B. UNE RELANCE DE L'AIDE EN MATIÈRE AGRICOLE BIENVENUE

Le développement agricole de l'Afrique, en général, et celui de la zone sahélienne, en particulier, constituent un enjeu majeur d'un continent qui va connaître, en 2050, 1,8 milliard d'habitant.

On a vu récemment, dans certains pays d'Afrique comme au Mozambique, des émeutes liées à la forte augmentation des prix des produits alimentaires. Ces émeutes sont aussi l'un des symptômes des tensions qui, depuis 2008, se manifestent sur les marchés céréaliers dans le contexte de la prodigieuse croissance des pays émergents et en particulier de la Chine. La population mondiale, au cours des quarante prochaines années, va augmenter d'environ 2,5 milliards d'habitants, soit l'équivalent de la population mondiale en 1950. Or cette croissance va se conjuguer avec l'enrichissement attendu de plusieurs centaines de millions de nouveaux consommateurs asiatiques pour provoquer un boom colossal de la demande directe et indirecte de céréales.

Les dysfonctionnements récents des marchés céréaliers montrent que l'avenir de la sécurité alimentaire du continent n'est pas garanti par les marchés mondiaux qui vont être soumis à de très fortes tensions. En outre, le réchauffement climatique va fragiliser l'agriculture africaine dans les zones qui sont déjà les plus difficiles. L'International Food Policy Research Institute estime ainsi que, sur la base des politiques actuelles, la production alimentaire africaine devrait diminuer d'un cinquième d'ici 2050.

Cette fragilisation des agricultures africaines sera particulièrement sensible dans les régions soudano-sahéliennes et sahéliennes, précisément là où l'accroissement de population sera le plus important.

Comme le souligne Serge Michailof : « Nous avons ici sur la base des trends démographiques et des politiques agricoles actuelles, un drame malthusien de grande ampleur en préparation » 14 ( * ) . Si rien de sérieux n'est fait pour relancer l'agriculture sahélienne, les tensions sur les terres deviendront ingérables tant dans les zones soudano-sahéliennes qu'entre pasteurs et agriculteurs sédentaires dans le Nord Sahel.

Dans ces conditions, la descente vers la côte des populations de ces régions en recherche de terres et d'emplois s'accroîtra au point de rendre dramatiques les tensions déjà très vives en Côte d'Ivoire et au Nigeria.

Or l'AFD, et plus généralement la France, ont dans ce domaine une expertise reconnue que la diminution des crédits consacrés à ce secteur n'a pas encore complètement entamée.

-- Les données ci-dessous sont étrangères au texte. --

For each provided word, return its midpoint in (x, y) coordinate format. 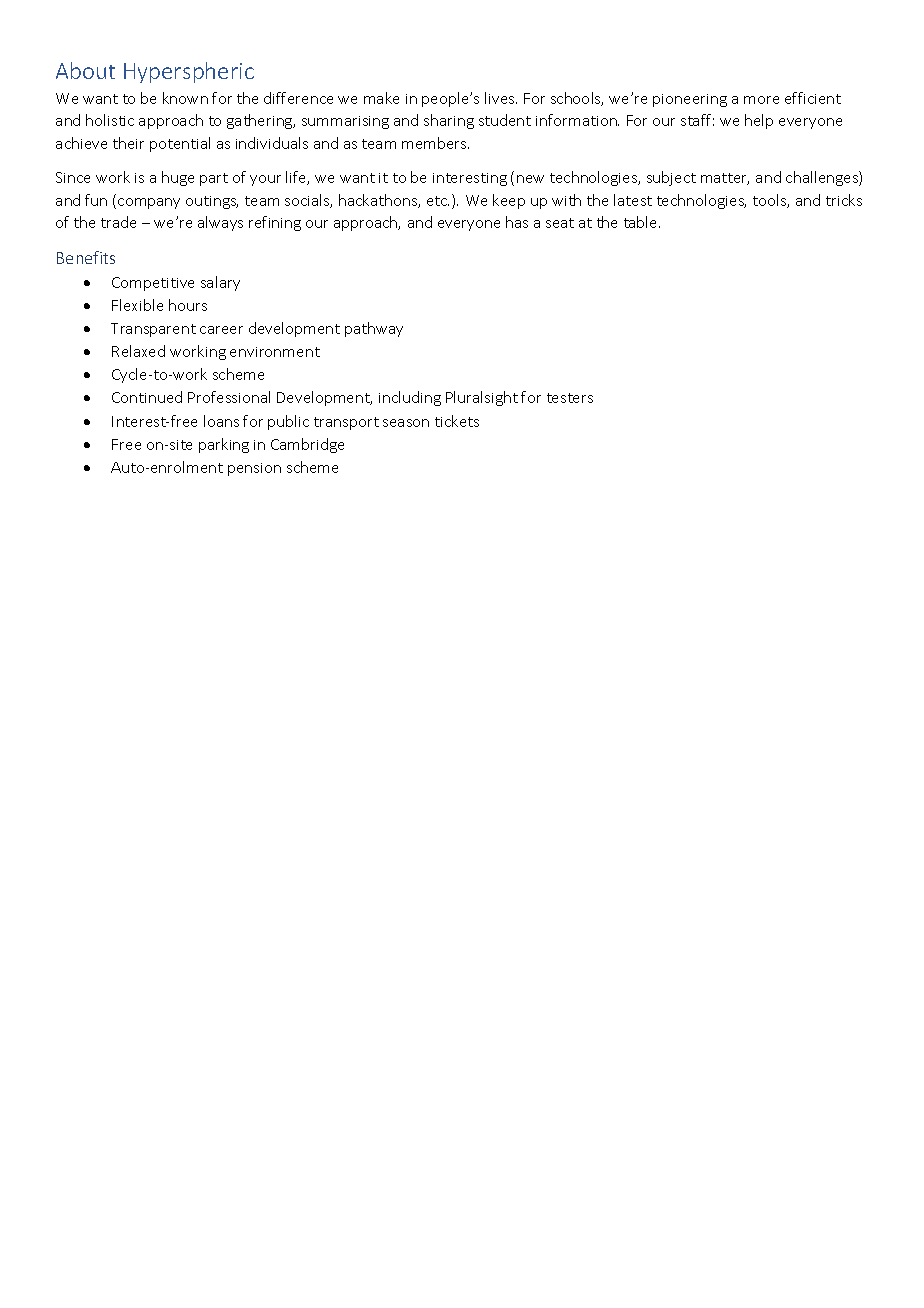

Vos rapporteurs, lors de leur mission au Mali, ont pu constater que la coopération française avait obtenu à la fin du XX e siècle un certain succès dans le développement de la production cotonnière dans les zones soudano-sahéliennes. En quelques années, les rendements cotonniers ont été multipliés par trois dans les vastes régions, du sud-est du Sénégal au sud du Tchad en passant par le Mali, le Burkina et le nord de la Côte d'Ivoire, du Bénin et du Togo. Les exportations de fibres qui étaient inexistantes lors des indépendances ont dépassé 2,5 millions de tonnes dans les années 2000 pour atteindre une valeur approchant les 4 milliards de dollars, faisant de cette région d'Afrique sahélienne francophone le second exportateur mondial de coton après les États-Unis.

Aujourd'hui, ce secteur a malheureusement pâti de l'évolution des marchés mondiaux, des subventions des productions américaines et européennes, mais aussi de la mauvaise gestion des entreprises publiques. Cette expérience illustre néanmoins la possibilité d'obtenir des succès dans la relance auprès des autorités africaines de l'agriculture du continent.

Des projets existent pour centrer les efforts autour des grands fleuves, qui peuvent devenir les greniers de ces pays, et pour valoriser ces bassins hydriques, dans le cadre d'une politique d'aménagement du territoire.

Ces projets nécessitent des financements importants qui ne passent pas seulement pas des dons mais également par des prêts et des garanties dans un secteur qui peut dégager à long terme une rentabilité. C'est pourquoi vos rapporteurs se félicitent du regain d'intérêt suscité par le secteur agricole.


* 14 Révolution verte et équilibres géopolitiques au Sahel, revue de l'IRIS, décembre 2010.